02「触れ合う時間」



4、5歳からだろうか。 何をおいてもだっこが一番、お母さんが一番の時期を越え、 少しずつこどもはこどもの世界を持つ。


こどもが自分の知らない歌を覚えて帰ってきて、 あぁこうして知らないことが増えてゆくのだなぁと染々した記憶がある。


11歳の長女に至っては、もう半分以上知らないのかもしれないが、 どれだけを私が知っているのかをはかることすら出来ない。


幸いまだ両手を広げれば迷わず飛び込む愛らしい長女なので、 うっとおしがられたりはしていないらしい。
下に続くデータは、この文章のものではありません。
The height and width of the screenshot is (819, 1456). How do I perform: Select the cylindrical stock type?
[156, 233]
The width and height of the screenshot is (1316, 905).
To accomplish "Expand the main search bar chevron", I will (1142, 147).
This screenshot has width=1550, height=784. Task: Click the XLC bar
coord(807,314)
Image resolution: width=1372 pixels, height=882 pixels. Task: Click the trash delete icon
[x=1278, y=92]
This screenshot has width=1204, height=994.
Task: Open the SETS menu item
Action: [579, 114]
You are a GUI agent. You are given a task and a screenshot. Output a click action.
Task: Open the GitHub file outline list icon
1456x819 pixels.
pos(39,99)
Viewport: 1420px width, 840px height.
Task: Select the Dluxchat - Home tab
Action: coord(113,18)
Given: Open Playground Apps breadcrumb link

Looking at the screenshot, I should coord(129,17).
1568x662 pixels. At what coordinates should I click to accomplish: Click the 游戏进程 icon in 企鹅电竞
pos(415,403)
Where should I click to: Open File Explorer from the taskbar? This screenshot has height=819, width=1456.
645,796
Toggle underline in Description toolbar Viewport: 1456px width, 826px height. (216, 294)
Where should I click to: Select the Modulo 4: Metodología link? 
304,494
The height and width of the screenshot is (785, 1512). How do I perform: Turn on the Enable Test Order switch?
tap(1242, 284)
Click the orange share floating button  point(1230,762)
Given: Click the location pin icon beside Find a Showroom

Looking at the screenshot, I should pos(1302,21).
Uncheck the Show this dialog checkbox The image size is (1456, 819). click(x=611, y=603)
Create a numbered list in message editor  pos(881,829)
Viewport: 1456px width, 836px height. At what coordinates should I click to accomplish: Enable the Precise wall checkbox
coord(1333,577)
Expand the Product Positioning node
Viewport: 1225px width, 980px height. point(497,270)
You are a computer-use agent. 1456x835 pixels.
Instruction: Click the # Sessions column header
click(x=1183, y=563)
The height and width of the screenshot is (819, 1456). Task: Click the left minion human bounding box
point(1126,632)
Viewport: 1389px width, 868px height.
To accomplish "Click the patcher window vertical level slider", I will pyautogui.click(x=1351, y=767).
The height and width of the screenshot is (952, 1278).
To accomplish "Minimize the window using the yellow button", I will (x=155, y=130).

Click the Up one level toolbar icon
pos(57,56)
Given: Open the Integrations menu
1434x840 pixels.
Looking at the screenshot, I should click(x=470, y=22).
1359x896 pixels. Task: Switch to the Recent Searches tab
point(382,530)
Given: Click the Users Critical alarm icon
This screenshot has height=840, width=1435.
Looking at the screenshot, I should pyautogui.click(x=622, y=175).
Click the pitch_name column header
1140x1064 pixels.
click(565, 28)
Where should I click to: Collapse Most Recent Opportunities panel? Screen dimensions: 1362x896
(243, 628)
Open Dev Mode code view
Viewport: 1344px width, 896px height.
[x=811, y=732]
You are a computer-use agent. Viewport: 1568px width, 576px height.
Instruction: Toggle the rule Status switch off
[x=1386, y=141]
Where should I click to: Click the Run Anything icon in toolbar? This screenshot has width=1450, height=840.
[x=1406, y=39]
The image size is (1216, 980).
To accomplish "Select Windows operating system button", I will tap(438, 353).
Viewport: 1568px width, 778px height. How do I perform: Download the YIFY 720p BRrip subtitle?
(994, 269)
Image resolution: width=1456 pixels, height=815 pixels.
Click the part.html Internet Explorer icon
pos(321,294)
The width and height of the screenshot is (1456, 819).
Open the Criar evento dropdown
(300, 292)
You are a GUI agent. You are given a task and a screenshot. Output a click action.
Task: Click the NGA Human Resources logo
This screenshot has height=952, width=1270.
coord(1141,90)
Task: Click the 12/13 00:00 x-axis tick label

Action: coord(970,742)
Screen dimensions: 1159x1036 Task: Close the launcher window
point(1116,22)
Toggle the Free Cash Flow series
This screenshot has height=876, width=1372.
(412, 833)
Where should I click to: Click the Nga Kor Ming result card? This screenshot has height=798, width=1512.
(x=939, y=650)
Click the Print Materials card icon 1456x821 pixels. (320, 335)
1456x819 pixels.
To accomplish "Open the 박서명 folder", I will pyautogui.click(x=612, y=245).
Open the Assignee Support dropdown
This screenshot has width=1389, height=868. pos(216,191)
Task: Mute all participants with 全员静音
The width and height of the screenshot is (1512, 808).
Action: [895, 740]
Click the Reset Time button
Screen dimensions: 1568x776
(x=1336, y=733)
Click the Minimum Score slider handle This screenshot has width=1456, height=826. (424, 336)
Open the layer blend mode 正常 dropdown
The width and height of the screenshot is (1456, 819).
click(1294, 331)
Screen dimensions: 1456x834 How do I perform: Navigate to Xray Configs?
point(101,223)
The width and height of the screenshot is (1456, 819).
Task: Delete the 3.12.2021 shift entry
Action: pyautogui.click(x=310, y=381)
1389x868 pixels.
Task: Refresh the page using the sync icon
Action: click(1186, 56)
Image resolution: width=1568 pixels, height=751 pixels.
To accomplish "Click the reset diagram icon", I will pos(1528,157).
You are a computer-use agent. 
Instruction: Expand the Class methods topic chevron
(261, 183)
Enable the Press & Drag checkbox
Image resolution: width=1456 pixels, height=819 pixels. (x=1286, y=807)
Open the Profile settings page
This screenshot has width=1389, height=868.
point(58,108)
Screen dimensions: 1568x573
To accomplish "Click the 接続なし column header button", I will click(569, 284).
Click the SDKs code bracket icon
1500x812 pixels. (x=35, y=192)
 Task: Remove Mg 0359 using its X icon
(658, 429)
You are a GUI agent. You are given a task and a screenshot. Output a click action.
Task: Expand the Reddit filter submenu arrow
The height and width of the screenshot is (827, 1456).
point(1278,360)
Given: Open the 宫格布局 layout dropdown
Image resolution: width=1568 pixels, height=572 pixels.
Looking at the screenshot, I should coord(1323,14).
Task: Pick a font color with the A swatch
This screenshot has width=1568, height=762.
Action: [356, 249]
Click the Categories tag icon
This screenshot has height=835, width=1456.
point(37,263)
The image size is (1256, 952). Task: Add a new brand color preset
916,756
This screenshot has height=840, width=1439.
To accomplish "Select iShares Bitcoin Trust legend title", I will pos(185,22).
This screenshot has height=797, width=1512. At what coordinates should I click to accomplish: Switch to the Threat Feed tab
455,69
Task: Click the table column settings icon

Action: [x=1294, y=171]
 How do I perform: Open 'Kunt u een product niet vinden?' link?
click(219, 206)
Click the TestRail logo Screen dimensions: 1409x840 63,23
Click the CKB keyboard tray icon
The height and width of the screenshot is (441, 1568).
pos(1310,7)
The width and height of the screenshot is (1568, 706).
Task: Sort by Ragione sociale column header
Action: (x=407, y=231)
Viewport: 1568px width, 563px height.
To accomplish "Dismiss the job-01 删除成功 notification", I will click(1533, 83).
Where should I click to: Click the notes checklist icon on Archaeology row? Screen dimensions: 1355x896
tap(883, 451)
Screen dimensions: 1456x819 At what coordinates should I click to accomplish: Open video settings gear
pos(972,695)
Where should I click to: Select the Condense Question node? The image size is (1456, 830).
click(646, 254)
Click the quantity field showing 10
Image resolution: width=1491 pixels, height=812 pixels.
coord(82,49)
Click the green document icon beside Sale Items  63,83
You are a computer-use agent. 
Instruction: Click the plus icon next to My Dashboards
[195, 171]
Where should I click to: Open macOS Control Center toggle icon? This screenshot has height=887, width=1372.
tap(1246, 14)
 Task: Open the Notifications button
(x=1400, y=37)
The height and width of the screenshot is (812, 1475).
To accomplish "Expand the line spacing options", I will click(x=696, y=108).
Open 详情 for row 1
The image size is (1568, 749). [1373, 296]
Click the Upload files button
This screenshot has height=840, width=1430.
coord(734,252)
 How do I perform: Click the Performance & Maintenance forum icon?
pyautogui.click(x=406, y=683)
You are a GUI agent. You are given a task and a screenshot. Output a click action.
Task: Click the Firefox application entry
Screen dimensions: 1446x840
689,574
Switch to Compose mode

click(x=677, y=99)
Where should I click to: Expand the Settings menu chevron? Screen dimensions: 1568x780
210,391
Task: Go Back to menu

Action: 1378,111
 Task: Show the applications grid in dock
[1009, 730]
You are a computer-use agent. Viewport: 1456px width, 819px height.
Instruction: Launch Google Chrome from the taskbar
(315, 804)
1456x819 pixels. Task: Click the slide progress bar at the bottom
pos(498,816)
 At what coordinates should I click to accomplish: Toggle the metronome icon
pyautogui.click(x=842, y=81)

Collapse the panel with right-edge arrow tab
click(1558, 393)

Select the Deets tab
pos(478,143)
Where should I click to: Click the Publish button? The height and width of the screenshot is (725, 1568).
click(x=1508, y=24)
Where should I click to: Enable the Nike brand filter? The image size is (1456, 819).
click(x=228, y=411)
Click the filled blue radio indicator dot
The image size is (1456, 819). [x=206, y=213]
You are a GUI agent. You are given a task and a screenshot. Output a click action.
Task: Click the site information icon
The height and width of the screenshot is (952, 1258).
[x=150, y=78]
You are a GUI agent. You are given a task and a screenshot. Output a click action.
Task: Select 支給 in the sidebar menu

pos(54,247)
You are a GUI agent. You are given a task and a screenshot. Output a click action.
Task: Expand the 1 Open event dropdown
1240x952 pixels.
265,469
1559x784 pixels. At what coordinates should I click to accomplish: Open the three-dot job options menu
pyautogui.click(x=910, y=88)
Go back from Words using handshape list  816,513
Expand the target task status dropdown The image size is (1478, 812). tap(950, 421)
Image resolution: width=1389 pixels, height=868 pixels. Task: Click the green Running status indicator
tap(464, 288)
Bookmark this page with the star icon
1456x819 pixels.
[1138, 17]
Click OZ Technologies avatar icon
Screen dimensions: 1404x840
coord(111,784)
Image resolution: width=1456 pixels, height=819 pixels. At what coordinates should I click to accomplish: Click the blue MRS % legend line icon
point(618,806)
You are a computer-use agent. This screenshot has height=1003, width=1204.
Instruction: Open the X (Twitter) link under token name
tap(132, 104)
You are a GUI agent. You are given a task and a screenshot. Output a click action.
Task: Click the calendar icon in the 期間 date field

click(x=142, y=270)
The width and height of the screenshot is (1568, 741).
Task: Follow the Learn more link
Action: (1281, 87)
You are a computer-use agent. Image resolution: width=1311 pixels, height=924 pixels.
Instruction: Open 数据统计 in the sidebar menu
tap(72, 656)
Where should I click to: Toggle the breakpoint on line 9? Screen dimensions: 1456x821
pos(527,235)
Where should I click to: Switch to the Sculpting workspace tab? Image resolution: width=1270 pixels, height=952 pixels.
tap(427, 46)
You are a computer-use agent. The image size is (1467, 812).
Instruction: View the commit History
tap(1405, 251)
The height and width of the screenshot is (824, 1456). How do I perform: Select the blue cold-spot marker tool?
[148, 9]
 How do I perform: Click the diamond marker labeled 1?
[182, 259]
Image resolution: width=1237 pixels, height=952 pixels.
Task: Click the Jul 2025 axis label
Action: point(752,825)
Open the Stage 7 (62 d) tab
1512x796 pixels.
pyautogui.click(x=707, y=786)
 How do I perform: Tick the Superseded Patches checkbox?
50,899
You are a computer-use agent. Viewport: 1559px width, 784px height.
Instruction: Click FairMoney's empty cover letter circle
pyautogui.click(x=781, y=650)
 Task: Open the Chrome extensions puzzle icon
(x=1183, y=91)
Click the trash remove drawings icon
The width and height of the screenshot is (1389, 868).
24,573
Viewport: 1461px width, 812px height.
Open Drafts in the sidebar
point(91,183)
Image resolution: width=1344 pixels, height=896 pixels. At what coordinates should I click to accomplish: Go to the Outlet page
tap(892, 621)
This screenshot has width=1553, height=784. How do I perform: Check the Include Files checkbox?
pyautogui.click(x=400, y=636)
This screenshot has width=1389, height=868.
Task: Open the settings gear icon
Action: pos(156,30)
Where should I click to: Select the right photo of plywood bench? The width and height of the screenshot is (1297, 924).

分かりやすい節目以外は まさかこれが最後になるかもしれないなどと思わず月日が流れてきたなと寂しさもある。


例えば授乳を終えた日は記憶するが、さて最後に肩車をしたのはいつだろうか。

こんな具合に。 いつか両手を広げたくても広げない日が、 飛び込みたくても飛び込まない日が来るのだろうか。


親子の適正な距離感などというのは、4児の母だからといって勿論分かりようがないが、 ベタベタするのとは違う触れ合いの時間は大切にしたい。


わが家の場合、それに一役買ってきたのが「どくだみちんき」である。




何の事はない、どくだみを焼酎につけるだけなのだか虫刺されに重宝する。




一緒に花を摘んだり、トントンとガーゼで当てる。




末息子は膝に乗せると反射的に抱きついてくる。




それでは塗れないよと思いながら、もう堪らなく愛しくて言葉に言い尽くせない。




何歳になっても悪い気はしないようで、 自分で出来る年頃になった上3人にも私の出番がある。




私が科学的根拠より、昔ながらの暮らしの知恵や工夫に無意識に惹かれてしまうのは 市販の薬を塗るのとは全く違う、満ち足りた感覚がこんこんと湧くからだろうか。




これは○○に効くんだってさ おばあちゃんの知恵袋という響きが、もう無条件に温かいんだなぁ。

ちなみに嘘か真かシミにも良いというから親子共々お世話になりっぱなしだ。

こんなに生命力の強いどくだみだからなんだか効いている気がしてならないのですが 使用についてはご自身で調べてご判断くださいね。




4人のうちの誰かはこんな子育てをするかもなぁ。 なんて・・・想像して目尻が下がる触れ合い時間は私の幸せです。